Thursday, December 12, 2013

On HLBs...

“Healthy living bloggers,” that is. This post is not aimed at every single one of them, and I’m not going to get into what I think of “healthy living” in general. Whatever floats your boat, there are some people that this kind of stuff really works for, it motivates them, and they are not destructive.

I do, however, take issue with the number of these bloggers who are actually disordered. Can we just call them DLBs? (There are so many fitting words that start with D, I just can’t help my immature self.)

Eating disorders are a serious thing. I don’t want to undermine these people’s struggles. And I certainly don’t blame them or feel badly towards them because they have an eating disorder. Or because they are not actively recovering. It’s your life, not mine, and I can’t tell you how to live it.

BUT. It’s one thing to struggle with an ED in private. It’s another completely to parade it around the internet, pretend you are healthy and that everything you do is healthy and “OK,” and take tons of proud pictures of your emaciated body.

This type of thing is so scary to me. Lots of people follow these blogs and leave compliments and encouragement and actually buy into the “look how healthy I am” crap. Yes, you’re very healthy when you exercise for 5+ hours a day, fuel for a marathon with a salad the night before, and eat only squash drowned in cinnamon. Or go on and on about how you know you need to gain weight and want to gain weight, eat a couple egg whites for a meal and add tough cardio to your plan.

These are the kind of things I did when I was at the worst of my disorder.

Again, I’m not blaming these people for those actions specifically. It’s them posting all this crap about “I’m fine, look at me, I’m all recovered and still stick thin and everything is sunshine and rainbows!” or “I’ve never had an eating disorder in my life, I just love lettuce and running and I am a fitness instructor!” And deleting comments that say as much, only letting through positive affirmations of their “lifestyles.” They are normalizing eating disorders like it’s not life threatening. It is.

These women (yes they are mostly women) look like death, yet they have a legion of followers who are probably being sucked into their own eating disorders thanks to the blogs. How many other people’s eating disorders have been their responsibility?

First off, this is not directed at all bloggers with EDs. I mean, I’m guilty of keeping a blog throughout the worst of my ED and now recovery. And if you really want me to, I will gladly get off your internets because the last thing I want to do is be the trigger for someone’s ED. But I never really posted about my worst when I was at my worst, and I at least knew that what I was doing was killing me.

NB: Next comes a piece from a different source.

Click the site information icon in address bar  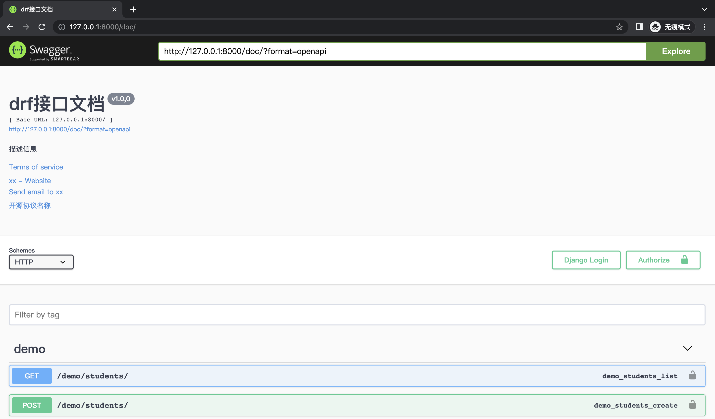tap(62, 27)
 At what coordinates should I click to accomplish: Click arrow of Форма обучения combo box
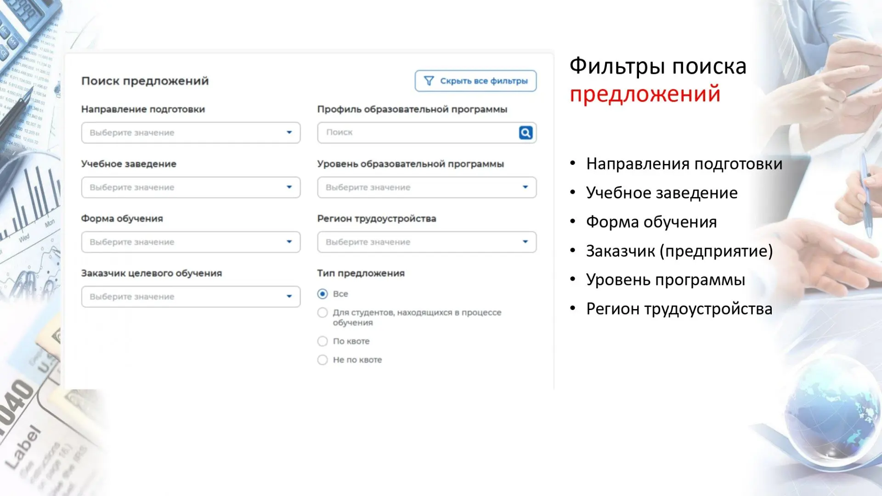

There is a difference between blatant refusal to admit there is a problem and saying yes, I am struggling. There is a difference between taking thousands of pictures of “recovery/recovered” (read: disordered) meals and saying, I still am not allowing myself to eat and so I am seeking help. There is a difference between flaunting your ED and cautioning others against it.

I understand that having an eating disorder goes hand-in-hand with being in denial, but there is also a sense of shame that goes with most of them. I’m not saying you should be ashamed of having an eating disorder, because that is absolutely ridiculous.

I have not talked about my whole background with eating disorders (I don’t know if I will someday, I doubt if enough people are actually interested in that, and I doubt how helpful it would be to others trying to recover). Partly because it goes back probably seven or eight years and it is daunting (not to mention I don’t remember everything). But also because I am not proud of it, and I am afraid of triggering people.

The point is that I would never have admitted to my habits when I was at my worst. Even then I knew they weren’t normal, and I hid them from everyone except those that had to know. I didn’t throw them up on the internet because that would have meant admitting I had a problem. Which I was not ready to do, even if I knew it deep down.

But apparently the world is so disordered now that I would have been “normal” to a ton of people. Who knows, I could have gotten thousands of followers and sponsorships from companies and free stuff that I would never eat. That’s how this stuff seems to work.

It’s scary. The number of people that think this is “normal” behavior and that these DLBs look “great” or their food is “yum” makes me want to crawl in a hole and give up trying to spread sanity over the internet because, well, it’s like trying to remain grounded in the middle of a tornado.

I would love nothing more than to block these blogs from everyone’s internet, especially the vulnerable population teetering on the edge of disorder/relapse. But I can’t. That’s not my responsibility, as much as I wish it was; it’s theirs.